In 1966 England won the World Cup at Wembley. Sir Bobby Charlton, England's greatest ever player, was there on the pitch. Now, fifty years on, Sir Bobby looks back on the most glorious moment of his life and England's greatest sporting achievement.
In 1966 he takes us through the build-up to the tournament and to the final itself, describing what he saw, what he heard, and what he felt. He explains what it was like to be part of Sir Alf Ramsey's team, gives us his personal memories of his teammates, the matches, the atmosphere; the emotion of being carried on the wave of a nation's euphoria and how it felt to go toe-to-toe with some of the foremost footballers to ever play the game.
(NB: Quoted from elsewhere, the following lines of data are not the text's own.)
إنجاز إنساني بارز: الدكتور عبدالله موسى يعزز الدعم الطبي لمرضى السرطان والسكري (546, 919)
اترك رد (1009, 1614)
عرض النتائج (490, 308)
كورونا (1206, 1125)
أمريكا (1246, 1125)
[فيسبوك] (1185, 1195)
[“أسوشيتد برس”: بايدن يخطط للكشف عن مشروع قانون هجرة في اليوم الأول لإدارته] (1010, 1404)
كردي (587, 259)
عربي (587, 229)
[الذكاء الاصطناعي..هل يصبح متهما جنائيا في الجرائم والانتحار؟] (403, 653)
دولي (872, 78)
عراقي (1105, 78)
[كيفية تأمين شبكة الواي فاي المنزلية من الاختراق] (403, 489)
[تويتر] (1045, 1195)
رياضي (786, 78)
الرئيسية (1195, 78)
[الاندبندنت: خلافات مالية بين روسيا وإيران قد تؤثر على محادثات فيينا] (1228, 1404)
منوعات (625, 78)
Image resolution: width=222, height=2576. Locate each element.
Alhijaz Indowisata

He reveals what it means to be forever defined by one moment; how a life fully lived can come back to one single instance, one day when a man stands side-by-side with his best friends united in a single aim, in front of a watching nation.
Having survived the trauma of the Munich air disaster aged just 20, Sir Bobby Charlton played as if every game was for his fallen colleagues, recovering from his injuries to reach the pinnacle for both Manchester United and England. Playing as an attacking midfielder Sir Bobby is regarded as one of the greatest footballers the game has ever seen. During his playing career that spanned twenty years he won three League Championships, the FA Cup, the European Cup and the World Cup. With England he played in four World Cups scoring a then-record 49 goals. He is currently a director of Manchester United.